━━━ Provided text ━━━
# best prop for 40hp yamaha



## swampbilly (Jul 5, 2013)

40hp, 4 stroke Yamaha. whats the best stainless prop out there for it. motor is mounted on a JV17 CC Carolina skiff. thanks much.


----------



## chad403 (Apr 20, 2008)

Stilleto or turbo propellers


----------



## swampbilly (Jul 5, 2013)

*best stainless prop*

thanks for the info. my last motor came with stainless. I know nothing about pitch etc. for that motor on a 17 foot skiff, can you elaborate on which prop from the two companies. I have looked at them both online but I have no clue which one to order. they all have like 5 variations. thanks much.


----------



## Splittine (Nov 24, 2007)

The best thing is to call one of the local prop shops and give them some info and they can tell you what size and pitch to buy. CS should be able to do the same. I would buy a SS and an aluminum if you plan to run the rivers. I'd use the aluminum in the river to save your lower unit some wear.


----------



## delta dooler (Mar 6, 2008)

Splittine said:


> The best thing is to call one of the local prop shops and give them some info and they can tell you what size and pitch to buy. CS should be able to do the same. I would buy a SS and an aluminum if you plan to run the rivers. I'd use the aluminum in the river to save your lower unit some wear.
━━━ Extracted information ━━━
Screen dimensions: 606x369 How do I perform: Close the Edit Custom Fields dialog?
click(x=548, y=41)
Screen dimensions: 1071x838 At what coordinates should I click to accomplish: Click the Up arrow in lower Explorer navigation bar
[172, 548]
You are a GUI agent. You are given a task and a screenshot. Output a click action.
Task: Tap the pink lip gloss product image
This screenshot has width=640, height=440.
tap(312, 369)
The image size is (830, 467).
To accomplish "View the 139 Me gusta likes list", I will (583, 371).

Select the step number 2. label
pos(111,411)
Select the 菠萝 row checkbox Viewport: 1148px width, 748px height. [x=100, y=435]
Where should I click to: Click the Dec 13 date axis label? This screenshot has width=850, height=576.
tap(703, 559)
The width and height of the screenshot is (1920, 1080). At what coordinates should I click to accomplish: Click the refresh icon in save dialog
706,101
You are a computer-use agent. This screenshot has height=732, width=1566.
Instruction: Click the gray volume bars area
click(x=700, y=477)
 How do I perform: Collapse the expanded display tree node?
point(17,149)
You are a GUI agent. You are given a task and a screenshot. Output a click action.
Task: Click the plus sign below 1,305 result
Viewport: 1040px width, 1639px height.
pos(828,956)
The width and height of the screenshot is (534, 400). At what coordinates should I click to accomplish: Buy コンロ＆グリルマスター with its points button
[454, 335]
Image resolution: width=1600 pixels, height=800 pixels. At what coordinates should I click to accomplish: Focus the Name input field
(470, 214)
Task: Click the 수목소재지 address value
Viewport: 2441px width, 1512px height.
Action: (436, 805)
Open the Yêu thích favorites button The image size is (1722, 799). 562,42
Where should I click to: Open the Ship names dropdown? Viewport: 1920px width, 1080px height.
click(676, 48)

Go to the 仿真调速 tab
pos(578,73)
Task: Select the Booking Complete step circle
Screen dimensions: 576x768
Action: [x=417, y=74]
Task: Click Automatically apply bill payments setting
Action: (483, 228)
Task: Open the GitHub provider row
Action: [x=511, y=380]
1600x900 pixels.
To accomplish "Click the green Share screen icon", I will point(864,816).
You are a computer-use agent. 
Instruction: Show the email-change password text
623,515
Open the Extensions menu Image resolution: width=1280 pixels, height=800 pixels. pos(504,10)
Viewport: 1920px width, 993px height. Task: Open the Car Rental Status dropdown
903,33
━━━
Actions to take
a – Do these statements agree with the prop thread? Answer yes or no for each, quoting the words that decide it. (i) The first post says the motor is mounted on a Carolina skiff. (ii) chad403 recommends only aluminum propellers. (iii) Splittine suggests running the aluminum prop in the river.
b – Update the prop thread starting at "## chad403 (Apr" and ending at "variations. thanks much.", replacing "skiff" with "jon boat".
c – What comes next in the prop thread? Continue it from where it stops.
The entries are separate material from the prop thread.

Final answers
a –
(i) Yes: "motor is mounted on a JV17 CC Carolina skiff."
(ii) No: "Stilleto or turbo propellers"
(iii) Yes: "I'd use the aluminum in the river to save your lower unit some wear."

b –
## chad403 (Apr 20, 2008)

Stilleto or turbo propellers


----------



## swampbilly (Jul 5, 2013)

*best stainless prop*

thanks for the info. my last motor came with stainless. I know nothing about pitch etc. for that motor on a 17 foot jon boat, can you elaborate on which prop from the two companies. I have looked at them both online but I have no clue which one to order. they all have like 5 variations. thanks much.

c –
and youll be replacing it pretty often !


----------



## Splittine (Nov 24, 2007)

delta dooler said:


> and youll be replacing it pretty often !


I'd rather replace a $75 prop than a lower unit. You hit one hard enough in the right spot somethings gonna give and I'd rather it be a prop. In the famous words of Jspooney, ask me how I know.


----------



## Orion45 (Jun 26, 2008)

Splittine said:


> The best thing is to call one of the local prop shops and give them some info and they can tell you what size and pitch to buy. CS should be able to do the same. I would buy a SS and an aluminum if you plan to run the rivers. I'd use the aluminum in the river to save your lower unit some wear.


Have tried a Piranha prop?

http://piranha.com/

Sorry about the derail. Free bump.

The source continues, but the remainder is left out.